Yahoo owns a 40 percent stake in the Chinese web giant

Oct 1, 2011 14:21 GMT  ·  By

Yahoo's future is uncertain and that's the only certain thing we know about the company. Despite initially denying it, Yahoo is entertaining the idea of a sale. But, despite its lackluster performance in recent years, the company is still worth more than $16 billion, 11.8 billion Euro.

So it's going to take someone with deep pockets to do it. Or, better yet, someone who is already part of Yahoo.

Alibaba's founder and CEO Jack Ma has come out and made it very clear that he is very interested in buying Yahoo as a whole. It's the first time anyone has expressed interest in the company, publicly.
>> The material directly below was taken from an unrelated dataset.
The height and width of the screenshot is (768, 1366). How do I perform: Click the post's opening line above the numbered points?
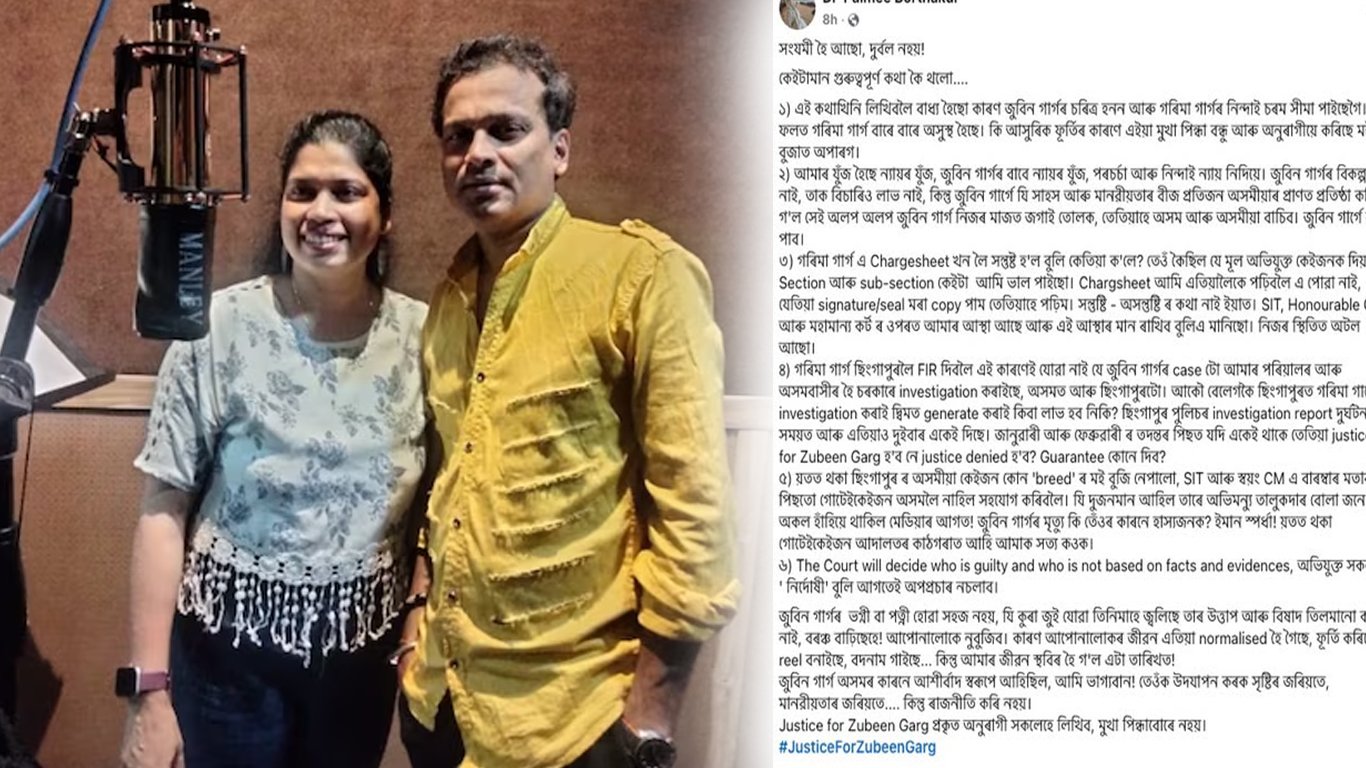click(861, 48)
"We are very interested in Yahoo. Our Alibaba group is important to Yahoo and Yahoo is important to us… All the serious buyers interested in Yahoo have talked to us," he said at an event at Stanford University.

Yahoo and Alibaba's story is a long and somewhat convoluted one. In return for Yahoo's Chinese websites, Alibaba paid the US company with a 40 percent stake.

This makes Yahoo one of Alibaba Group's biggest investors. Alibaba Group has several companies under its wings, among which the very valuable Alibaba.com, a publicly traded company.

Alibaba Group owns 70 percent of Alibaba.com, which has a market capitalization of $4.72 billion, 3.49 billion Euro. Yahoo's 40 percent of Alibaba Group is worth a lot of money.

So much so that its stake in Alibaba Group along with a similarly big stake in Yahoo Japan actually make up most of its $16 billion market worth. Which is why Ma is interested in buying Yahoo whole.

He wants to buy back Yahoo's share, but if he springs a little more, he could buy the entire Yahoo for just a few more billions.

Of course, Alibaba has to come up with all those billions in the first place and it's not going to be able to do it alone. Which is why the process is complicated and why it will take a while before any sort of deal is reached.